When my daughter (my second child)was ten days old she was put into a harness 24 hours a day for 4 months to correct her Hip Dysplasia. As you can imagine (and imagining is just the tip of the iceberg) this had its challenges. I found support online from those going through similar experiences. As babies around me reached their physical milestones before my daughter, it was the online groups which gave me hope that she would soon join them. When my son was a year old and still waking every hour (and I was rapidly losing my mind) I found support on social media. Slowly, I started building relationships in this funny tech-world. I discovered an amazing community located at the touch of a button. Encouraged by these connections, I started sharing more. Yes, I shared challenges, but I also told stories of first steps, first smiles and first birthday parties. I showed my (albeit sometimes amateur) crafting, and what we were cooking, and eating. My community seemed to like it.

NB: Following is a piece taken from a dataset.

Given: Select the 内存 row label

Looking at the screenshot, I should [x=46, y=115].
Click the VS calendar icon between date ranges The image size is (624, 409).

Just last month we had some pretty hard to swallow news. I debated sharing it online, but I took the plunge and recorded a teary story to my Instagram whanau. I was blown away, and I still get tears in my eyes thinking about it now. I received over 100 messages of kindness and help. These people reached out and shared their stories, or just offered me comfort. When I looked back over all the messages a few days later, I realised how much I had learnt from these short interactions. I didn’t feel bewildered or scared or overwhelmed, because as much as I had provided information to others for the past year and half, it was now coming back to me.
I am sure that everyone has a negative story to tell about the scary old internet, but I would like to think the good outweighs the bad. In my case it most certainly does.
So until that changes, I’ll be over at @the_macpherson_diaries making prawn dumplings, creating mud kitchens & chewing the fat. My husband recently said, “It’s a bit like watching TV with a friend isnt it?” and that feels pretty good to me.